Out-of-Process COM Objects for WIA Drivers

If a driver calls CoCreatInstance (described in the Microsoft Windows SDK documentation) on an out-of-process component, that call will fail unless the component has the appropriate permissions set to allow the driver access.

Consult COM programming books or the online documentation for detailed information about COM's security model. Following is a brief explanation.

There are two kinds of permissions associated with out-of-process COM components:

• Launch permissions

  Launch permissions indicate who has permission to start up the COM component if it is not currently running. For example, if the component is implemented in a local server that is not running, calling CoCreateInstance for that component results in COM attempting to launch the local server (assuming the caller has permission to start it).

• Access permissions

  Access permissions indicate who is allowed to call into that process to retrieve the COM interfaces to those COM components.

  Launch permissions and access permissions do not have to match.

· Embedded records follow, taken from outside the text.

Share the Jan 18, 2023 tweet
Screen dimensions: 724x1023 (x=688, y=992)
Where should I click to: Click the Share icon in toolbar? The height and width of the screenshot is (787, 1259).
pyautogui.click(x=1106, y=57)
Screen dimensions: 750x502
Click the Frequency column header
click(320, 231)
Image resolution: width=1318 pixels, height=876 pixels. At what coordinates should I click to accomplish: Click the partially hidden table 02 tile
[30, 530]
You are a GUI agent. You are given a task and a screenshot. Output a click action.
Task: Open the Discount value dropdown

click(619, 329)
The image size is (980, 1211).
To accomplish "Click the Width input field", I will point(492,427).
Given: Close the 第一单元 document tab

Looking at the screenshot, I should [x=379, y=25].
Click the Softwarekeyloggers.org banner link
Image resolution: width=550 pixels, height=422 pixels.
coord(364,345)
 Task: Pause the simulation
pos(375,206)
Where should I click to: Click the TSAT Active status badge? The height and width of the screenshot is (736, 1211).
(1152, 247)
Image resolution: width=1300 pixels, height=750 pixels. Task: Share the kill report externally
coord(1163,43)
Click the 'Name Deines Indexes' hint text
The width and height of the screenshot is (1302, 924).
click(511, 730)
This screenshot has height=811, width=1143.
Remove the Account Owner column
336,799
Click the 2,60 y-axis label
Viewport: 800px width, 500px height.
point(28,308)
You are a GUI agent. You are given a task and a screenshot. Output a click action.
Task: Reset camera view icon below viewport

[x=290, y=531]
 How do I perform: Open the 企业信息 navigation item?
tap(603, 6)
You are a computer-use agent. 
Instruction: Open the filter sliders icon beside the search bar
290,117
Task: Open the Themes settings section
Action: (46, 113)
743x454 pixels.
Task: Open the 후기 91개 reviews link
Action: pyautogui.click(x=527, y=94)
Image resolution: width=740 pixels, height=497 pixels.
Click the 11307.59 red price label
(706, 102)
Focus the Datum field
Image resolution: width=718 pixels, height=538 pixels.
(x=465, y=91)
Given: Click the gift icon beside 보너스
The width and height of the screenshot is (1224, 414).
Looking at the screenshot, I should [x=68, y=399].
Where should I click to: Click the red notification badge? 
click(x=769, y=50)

For example, launch permissions could be set to Administrators only, but access permissions could be set to Interactive Users and Administrators. Or, Administrators might be granted permission to start the COM server, but regular users would only be able to use the components if the COM server were already running.

A good practice is to store the launch and access permissions for your COM servers in the appropriate place under the component's AppId registry subkey. This allows Administrators to change those permissions if needed, using the Component Services management tool. To make your COM server use those access permissions at run time, be sure to call CoInitializeSecurity (described in the Windows SDK documentation) with the EOAC_APPID flag, passing in the component's AppId. This causes COM to go to the component's AppId subkey in the registry and to use the permissions set in the AccessPermission and LaunchPermission entries.